A prospective study of changes in pain severity of cancer patients found that, at initial assessment, 47% of patients reported pain. At follow-up, the patients with pain at initial assessment reported reduced pain (32.2%), stable pain (48.2%) and worse pain (19.6%). Of the 53% of patients reporting no pain at initial assessment, 82.6% reported stable pain and 17.
4% reported worse pain at follow-up assessment. This study highlights the importance of initial and ongoing assessments of pain to identify gaps and ensure proper pain management.
📝Clinical Recommendations
Screen all patients for pain at each contact. Routinely quantify and document pain intensity and quality as characterized by the patient (whenever possible). Include patient reporting of breakthrough pain, treatments used and their impact on pain, satisfaction with pain relief, pain interference, provider assessment of impact on function, and any special issues for the patient relevant to pain treatment and access to care.
If necessary, get additional information from caregiver regarding pain and impact on function. Perform comprehensive pain assessment if new or worsening pain is present and regularly for persisting pain. Various methods and tools exist to assess pain severity. Intensity of pain should be quantified using a numerical rating scale (i.e., 0-10), visual analog scale, categorical scale, or pictorial scale (e.
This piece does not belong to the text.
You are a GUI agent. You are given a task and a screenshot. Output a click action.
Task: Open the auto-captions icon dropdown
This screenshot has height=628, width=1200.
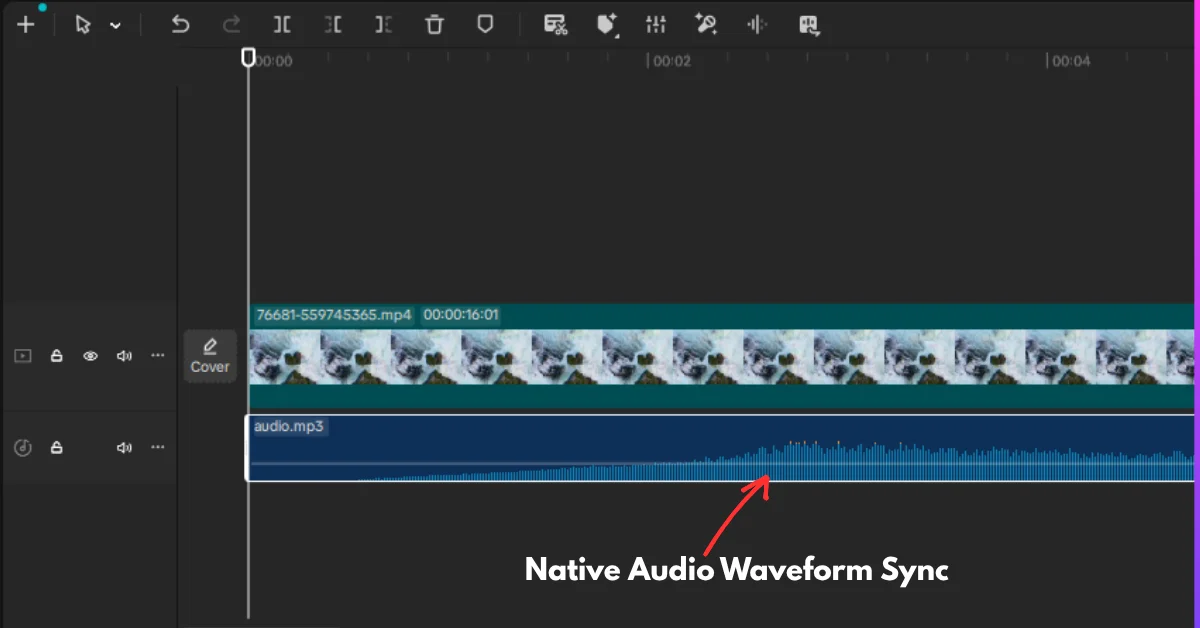click(x=556, y=24)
g., The Faces Pain Rating Scale) (Category 2A) (National Comprehensive Cancer Network (NCCN), 2024).
📋Implementation Notes
This measure contains two strata defined by two submission criteria. This measure produces a single performance rate using a weighted average. There are 2 Submission Criteria for this measure: 1) All patient visits for patients with a diagnosis of cancer currently receiving chemotherapy OR 2) All patient visits for patients with a diagnosis of cancer currently receiving radiation therapy This measure produces a single performance rate.
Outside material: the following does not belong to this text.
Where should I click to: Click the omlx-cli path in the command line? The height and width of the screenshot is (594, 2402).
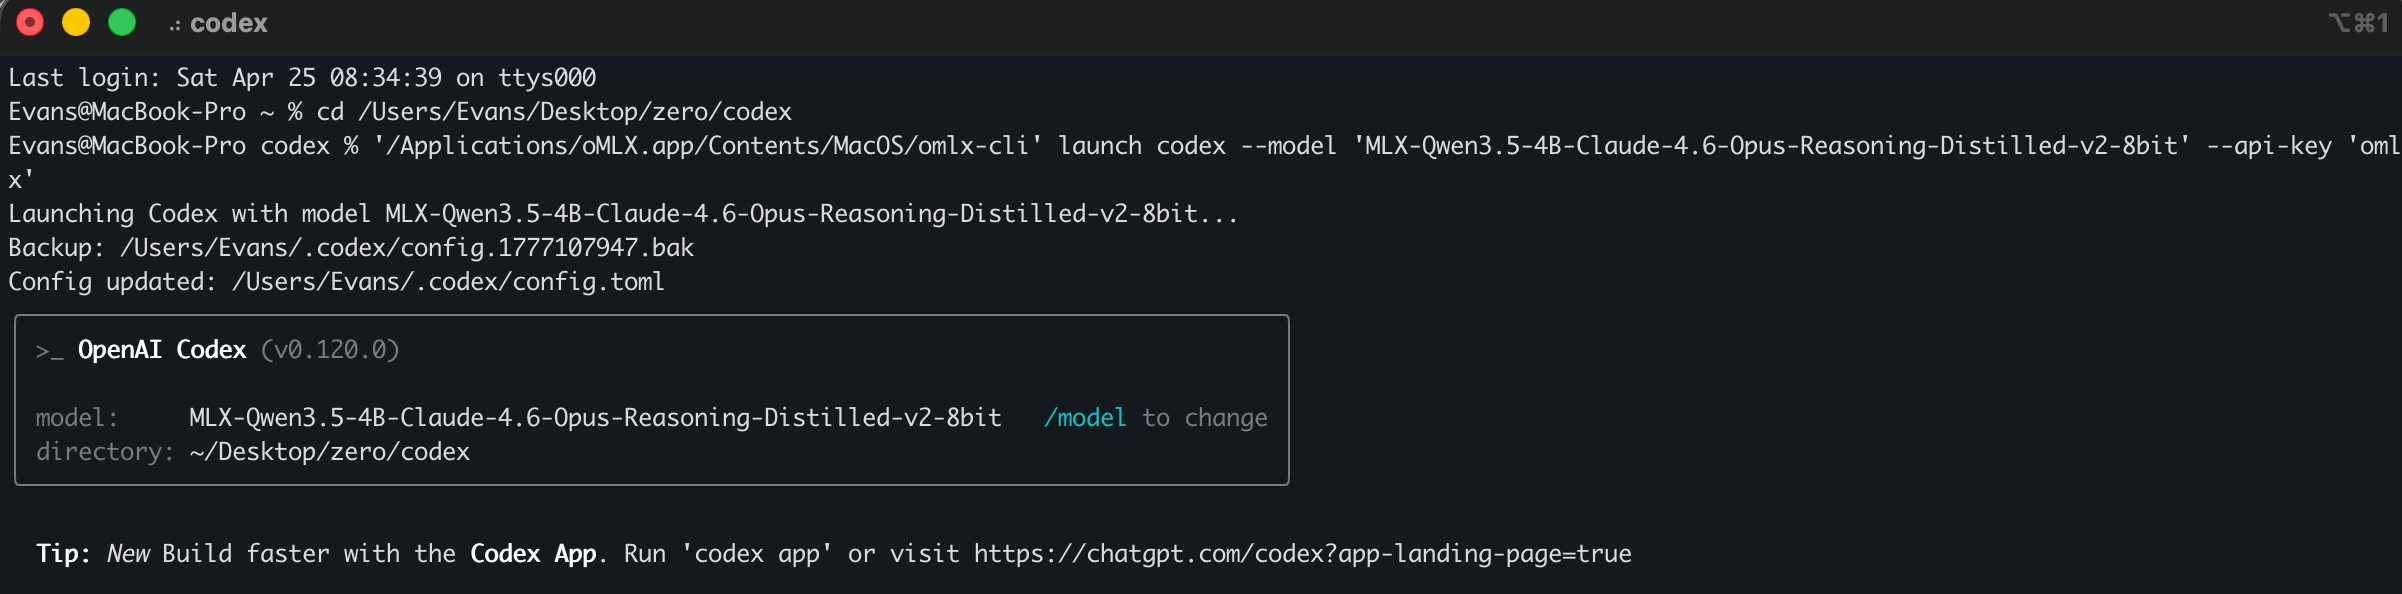tap(708, 145)
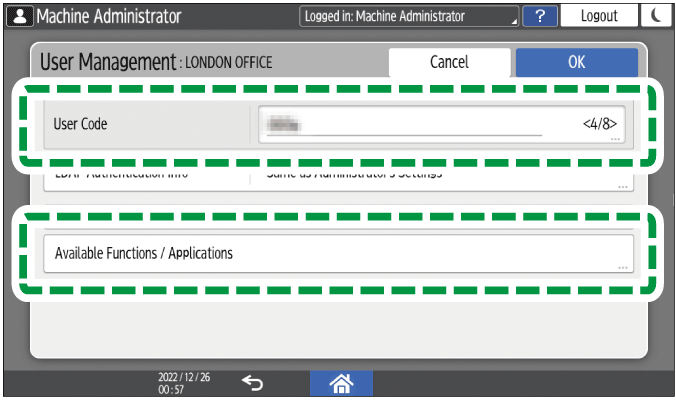Click the 4/8 character counter
Image resolution: width=676 pixels, height=400 pixels.
pyautogui.click(x=601, y=124)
For the purposes of MIPS implementation, this visit measure is submitted each time a patient has a denominator eligible encounter during the performance period. For patients receiving radiation therapy, pain intensity should be quantified at each radiation treatment management encounter, where the patient and physician have a face-to-face interaction.
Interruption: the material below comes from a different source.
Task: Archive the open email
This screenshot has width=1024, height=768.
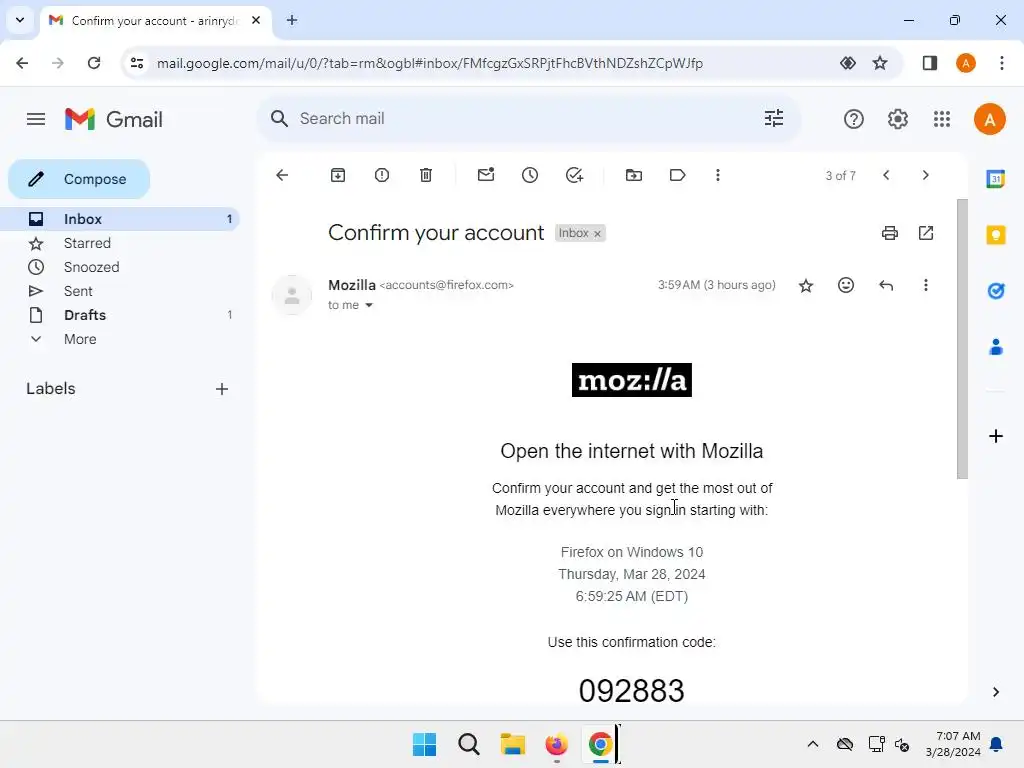Action: [338, 175]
Due to the nature of some applicable coding related to the radiation therapy (e.g., delivered in multiple fractions), the billing date for certain codes may or may not be the same as the face-to-face encounter date. In this instance, for the reporting purposes of this measure, the billing date should be used to pull the appropriate patients into the initial population.
It is expected, though, that the numerator criteria would be performed at the time of the actual face-to-face encounter during the series of treatments. A lookback (retrospective) period of 7 days, including the billing date, may be used to identify the actual face-to-face encounter, which is required to assess the numerator. Therefore, pain intensity should be quantified during the face-to- face encounter occurring on the actual billing date or within the 6 days prior to the billing date.
For patients receiving chemotherapy, pain intensity should be quantified at each face-to-face or telehealth encounter with the physician while the patient is currently receiving chemotherapy. For purposes of identifying eligible encounters, patients “currently receiving chemotherapy” refers to patients administered chemotherapy on the same day as the encounter or during the 30 days before the date of the encounter AND during the 30 days after the date of the encounter.